#005|抹茶のたれ方 - 前編 -

#005|抹茶のたれ方 - 前編 -

抹茶を淹れるとは、文字通り「お湯を注ぐだけ」から始まる旅。けれど、そこには静寂のなかで交わされる粉と水の対話がある。八百年の時をかけて育まれた、この儚くも豊かな一椀の宇宙を、まずは手のひらから知ってみよう。


湯気の向こうに見えるもの

茶碗のなかで立ち昇る湯気を眺めていると、時がゆるやかに流れる。約八百年前の鎌倉時代初期、臨済宗の開祖、栄西禅師が中国の宋から茶の種子を持ち帰ったのが現在の喫茶文化につながる源だと伝えられています。その頃から変わらず、抹茶は粉末にして湯と出会う瞬間を待ち続けてきた。

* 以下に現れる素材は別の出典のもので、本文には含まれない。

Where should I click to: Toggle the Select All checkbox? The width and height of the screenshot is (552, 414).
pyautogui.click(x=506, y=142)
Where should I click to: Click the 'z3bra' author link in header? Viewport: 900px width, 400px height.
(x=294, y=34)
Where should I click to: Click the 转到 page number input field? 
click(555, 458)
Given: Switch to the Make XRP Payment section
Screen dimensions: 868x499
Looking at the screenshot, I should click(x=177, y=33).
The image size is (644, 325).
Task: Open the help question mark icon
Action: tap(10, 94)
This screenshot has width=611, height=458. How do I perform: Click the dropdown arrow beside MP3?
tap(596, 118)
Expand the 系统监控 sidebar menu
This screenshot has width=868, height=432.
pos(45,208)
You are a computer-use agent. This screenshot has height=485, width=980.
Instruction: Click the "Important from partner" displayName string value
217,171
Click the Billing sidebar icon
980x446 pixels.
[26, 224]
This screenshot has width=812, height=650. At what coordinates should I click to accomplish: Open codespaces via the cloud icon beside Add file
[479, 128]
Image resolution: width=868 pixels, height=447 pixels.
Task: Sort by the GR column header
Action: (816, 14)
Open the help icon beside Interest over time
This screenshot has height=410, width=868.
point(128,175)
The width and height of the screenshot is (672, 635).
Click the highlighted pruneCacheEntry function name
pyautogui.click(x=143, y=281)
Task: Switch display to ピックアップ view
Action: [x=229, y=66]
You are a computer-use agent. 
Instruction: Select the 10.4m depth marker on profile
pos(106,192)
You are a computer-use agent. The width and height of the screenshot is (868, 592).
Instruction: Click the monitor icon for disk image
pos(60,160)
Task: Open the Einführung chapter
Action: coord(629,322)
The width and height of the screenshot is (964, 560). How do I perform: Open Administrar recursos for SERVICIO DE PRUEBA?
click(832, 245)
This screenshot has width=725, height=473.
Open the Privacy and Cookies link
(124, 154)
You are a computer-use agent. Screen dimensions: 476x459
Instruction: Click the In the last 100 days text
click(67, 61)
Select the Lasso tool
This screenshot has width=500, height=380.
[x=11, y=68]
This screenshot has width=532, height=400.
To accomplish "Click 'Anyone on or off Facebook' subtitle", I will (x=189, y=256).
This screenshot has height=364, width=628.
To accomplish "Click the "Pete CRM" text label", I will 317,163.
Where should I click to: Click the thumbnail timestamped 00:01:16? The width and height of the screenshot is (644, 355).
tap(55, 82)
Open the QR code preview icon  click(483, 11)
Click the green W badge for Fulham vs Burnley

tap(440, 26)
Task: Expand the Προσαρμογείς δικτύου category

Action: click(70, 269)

「抹茶はお湯を入れるだけで飲める?」そんな素朴な問いかけから始まる人も多い。答えは、イエスでありノーでもある。確かに茶筅を使わず、お湯に溶かすだけでもおいしく飲むことができますし、室町時代は、器にお湯を注ぎ、茶筅を使わず、溶かすだけで抹茶を嗜んでいたとも言われています。けれど、そこには深い余韻が宿る一椀への道筋もまた、静かに待っている。

時を繋ぐ緑の記憶

抹茶(まっちゃ、英: matcha)は、粉末状の緑茶で、日陰でのチノキ栽培(覆下栽培)と、収穫された茶葉を揉まない製法を特徴とする。この独特の製法が生み出すのは、覆下栽培により鮮やかな緑色になり、うま味のもとであるテアニンなどのアミノ酸が増加して風味を増す茶葉だ。

抹茶の歴史は決して日本で始まったわけではない。抹茶は、日本で発祥したのではなく中国大陸の宋王朝の頃に当地で飲用されたお茶を起源としているのです。しかし、日本という土壌で育まれたその文化は、やがて茶道という精神世界を築き上げ、一椀の抹茶のなかに無限の宇宙を見出すまでになった。

粉と湯の秘密の会話

抹茶を淹れる基本は、驚くほどシンプルだ。抹茶2gを濾す(茶杓1杯半・小さじ1杯) お湯(80℃)を60ml 茶筌で15秒、手早く点てるこれが薄茶の黄金比率である。

温度にもまた、深い理由がある。抹茶に含まれるうまみ成分「テアニン」は低い温度で出やすく、苦味のもと「カテキン」は高い温度で出やすいと言われています。お湯の温度は80度から90度が理想的で、この温度範囲が抹茶の風味や色味、旨味や甘みを最大限に引き出すことができます。

道具について迷う人も多いだろう。茶筅がなければ抹茶は淹れられないのか?実は抹茶は茶筅と茶碗がなくてもおいしく飲むことができる。茶碗: 抹茶を点てるための器。伝統的には茶碗が使われますが、自宅で簡単に点てるならお椀状のもので代用可能です。マグカップでも、手のひらに収まる小鉢でも、大切なのは抹茶と向き合う心だ。